The pan looks good from here---You may be able to reuse the drain set---I wouldn't ,I like every thing new when a shower is re done.

Your plumbing supply house will have the drain set with a square cover--MUCH easier to tile to---

Be sure to do a 'flood test' on the new liner before packing the base---24 hours---it's the best insurance that a first time pan maker can buy.----Mike----


----------



## Paul8434 (May 16, 2011)

Thanks Mike,

I will pick away at the tile and concrete tonite.

Is there any risk of me cracking the drain pipe?
Will the concrete fracture and come away from the drain pipe?

I also note that i missed your original question.
The shower is wood framed and sits above a crawlspace.

Paul


----------



## Paul8434 (May 16, 2011)

last few questions.

When rebuilding the shower pan i have read about the schlutter system.
Will this work in my application?

In addition any thoughts on if i left the shower pan as is and retiled the walls.
I am guessing that they are commonly done together to ensure waterproofing etc.

Paul


----------



## oh'mike (Sep 18, 2009)

If you are absolutely sure that the pan is still sound--you could remove the tiles--and reuse the pan.

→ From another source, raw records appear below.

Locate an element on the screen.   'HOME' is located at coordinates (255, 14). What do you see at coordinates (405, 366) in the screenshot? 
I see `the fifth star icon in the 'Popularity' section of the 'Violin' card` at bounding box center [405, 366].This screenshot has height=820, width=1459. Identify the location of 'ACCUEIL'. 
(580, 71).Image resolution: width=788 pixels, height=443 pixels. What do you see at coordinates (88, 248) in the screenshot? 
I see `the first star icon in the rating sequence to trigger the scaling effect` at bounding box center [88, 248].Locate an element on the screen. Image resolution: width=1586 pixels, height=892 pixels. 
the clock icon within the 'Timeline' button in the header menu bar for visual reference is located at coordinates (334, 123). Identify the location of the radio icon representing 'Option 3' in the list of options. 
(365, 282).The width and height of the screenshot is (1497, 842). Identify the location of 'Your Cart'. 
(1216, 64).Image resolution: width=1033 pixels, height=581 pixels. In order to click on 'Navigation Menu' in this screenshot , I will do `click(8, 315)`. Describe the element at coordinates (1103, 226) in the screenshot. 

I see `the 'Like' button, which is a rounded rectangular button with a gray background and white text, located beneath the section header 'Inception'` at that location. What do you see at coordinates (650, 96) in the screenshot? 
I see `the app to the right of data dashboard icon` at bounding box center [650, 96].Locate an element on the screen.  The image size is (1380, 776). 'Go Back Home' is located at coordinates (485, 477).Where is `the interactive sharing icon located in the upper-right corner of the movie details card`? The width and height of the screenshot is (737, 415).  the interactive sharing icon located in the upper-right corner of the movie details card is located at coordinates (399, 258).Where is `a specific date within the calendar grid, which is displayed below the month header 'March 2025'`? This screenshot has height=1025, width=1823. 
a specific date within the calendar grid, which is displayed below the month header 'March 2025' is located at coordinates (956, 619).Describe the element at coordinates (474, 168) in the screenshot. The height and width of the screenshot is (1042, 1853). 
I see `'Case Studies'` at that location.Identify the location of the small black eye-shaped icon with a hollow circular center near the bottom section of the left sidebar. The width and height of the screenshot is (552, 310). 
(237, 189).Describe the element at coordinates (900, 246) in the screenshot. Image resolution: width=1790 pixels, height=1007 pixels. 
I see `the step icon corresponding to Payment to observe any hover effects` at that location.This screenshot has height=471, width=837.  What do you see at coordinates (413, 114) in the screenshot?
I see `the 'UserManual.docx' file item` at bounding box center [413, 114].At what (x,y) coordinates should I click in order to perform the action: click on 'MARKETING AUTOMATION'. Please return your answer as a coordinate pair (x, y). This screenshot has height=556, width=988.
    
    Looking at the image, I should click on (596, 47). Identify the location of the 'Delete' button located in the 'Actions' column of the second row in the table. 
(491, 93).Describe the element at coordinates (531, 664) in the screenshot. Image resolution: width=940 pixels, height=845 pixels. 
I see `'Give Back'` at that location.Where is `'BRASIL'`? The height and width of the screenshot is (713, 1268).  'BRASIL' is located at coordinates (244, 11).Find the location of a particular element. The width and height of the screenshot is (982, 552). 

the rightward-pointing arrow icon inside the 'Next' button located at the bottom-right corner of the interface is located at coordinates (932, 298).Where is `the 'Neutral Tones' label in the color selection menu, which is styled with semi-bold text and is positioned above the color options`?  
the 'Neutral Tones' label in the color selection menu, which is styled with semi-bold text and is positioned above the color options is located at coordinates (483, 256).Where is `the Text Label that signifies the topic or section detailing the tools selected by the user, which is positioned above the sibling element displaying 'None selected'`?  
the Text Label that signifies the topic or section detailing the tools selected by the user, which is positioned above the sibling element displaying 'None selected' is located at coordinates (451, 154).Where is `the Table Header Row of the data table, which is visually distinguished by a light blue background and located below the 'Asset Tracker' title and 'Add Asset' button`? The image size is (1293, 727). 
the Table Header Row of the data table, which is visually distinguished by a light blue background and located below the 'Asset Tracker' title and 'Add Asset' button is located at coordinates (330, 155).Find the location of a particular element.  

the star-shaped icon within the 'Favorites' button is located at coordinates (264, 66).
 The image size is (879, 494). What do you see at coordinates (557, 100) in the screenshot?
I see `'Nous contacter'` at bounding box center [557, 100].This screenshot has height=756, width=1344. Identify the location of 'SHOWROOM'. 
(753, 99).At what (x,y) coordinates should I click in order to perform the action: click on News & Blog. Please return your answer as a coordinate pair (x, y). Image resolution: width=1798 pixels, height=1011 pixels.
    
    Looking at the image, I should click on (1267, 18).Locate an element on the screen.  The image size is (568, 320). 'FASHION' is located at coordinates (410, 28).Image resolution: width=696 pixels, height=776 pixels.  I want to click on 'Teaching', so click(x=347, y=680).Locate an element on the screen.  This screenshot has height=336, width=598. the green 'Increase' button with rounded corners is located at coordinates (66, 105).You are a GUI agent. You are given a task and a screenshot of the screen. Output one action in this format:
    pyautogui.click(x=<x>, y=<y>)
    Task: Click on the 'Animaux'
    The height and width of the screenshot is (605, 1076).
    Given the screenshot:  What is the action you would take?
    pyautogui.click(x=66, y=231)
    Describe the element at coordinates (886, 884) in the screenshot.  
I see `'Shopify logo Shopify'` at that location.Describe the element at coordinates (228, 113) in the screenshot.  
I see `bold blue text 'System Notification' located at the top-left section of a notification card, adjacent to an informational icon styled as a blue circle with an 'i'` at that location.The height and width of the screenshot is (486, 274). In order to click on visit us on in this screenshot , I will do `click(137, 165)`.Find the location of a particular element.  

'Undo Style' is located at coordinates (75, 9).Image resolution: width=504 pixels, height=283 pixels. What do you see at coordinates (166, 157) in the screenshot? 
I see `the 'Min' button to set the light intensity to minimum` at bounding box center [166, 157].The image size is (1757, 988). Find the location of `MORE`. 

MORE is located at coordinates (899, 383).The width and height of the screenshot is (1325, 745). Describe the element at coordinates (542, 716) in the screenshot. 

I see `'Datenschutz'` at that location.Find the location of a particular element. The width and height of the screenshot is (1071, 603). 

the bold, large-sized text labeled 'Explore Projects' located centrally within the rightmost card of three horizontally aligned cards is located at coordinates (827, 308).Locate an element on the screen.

The drain assembly is a two part thing---a base drain that is glued into the pipe and clamps the membrane ---and an adjustable screw in top that holds the chrome cover.

Most pans are not built correctly--water gets through the concrete and reaches the liner.
That water is supposed to drain away into the lower drain--

Often the liner is not pre sloped to the drain---thus leaving the concrete to soak for the life of the pan. 

Result--rotten -soft concrete----

I'd want to replace the pan---20 years of use---I'd say it's paid for itself.

Building a new pan will typically cost $135.00 in parts---$35- for the square drain set---$70 or so for the liner and $15 for 3 bags of masons mortar.

Add a new P-trap and a few hamburgers---$135

I do a lot of these pans---This is the rough order of things---

Demo----add new drain set and P trap--pack a pre slope---add liner(folded corners--no cuts ever!)

Durrock the walls--No nails or screws below the curb height.

Pack the base

mesh the curb

fat mud the curb.


----------



## oh'mike (Sep 18, 2009)

Bud Cline or Jazz man will have to fill you in on the Schluter shower systems---they have a fine reputation and are faster than the old fashioned mud bases---

But I have never used them myself and think advice on those should come from someone with real hands on experience.---Mike----


----------



## Paul8434 (May 16, 2011)

I will follw the steps noted.

Any tips on the demo?

I am currently using a 3" concrete/brick chisel and hammer.

I am trying to decide on the best course of tact.

Would i fracture to small pieces and see if it separates from the membrane?

In my short 15 minutes with hammer and chisel i am not making fast headway.

Lastly will everything come up cleanly from the plywood base?

Paul


----------



## oh'mike (Sep 18, 2009)

I'd thump it with a big hammer---think breaking a sidewalk--It will bounce free of the liner and crack into large pieces.


----------



## Paul8434 (May 16, 2011)

Great advice.

I got some better chisels and made quick work of the pan.

I will work on the drain set, pre slope and liner for the wknd.

It is a long weekend for the recognition of Queen Victoria's birthday.
(think she is the queen mum's aunt, but i should look that up.)

Paul


----------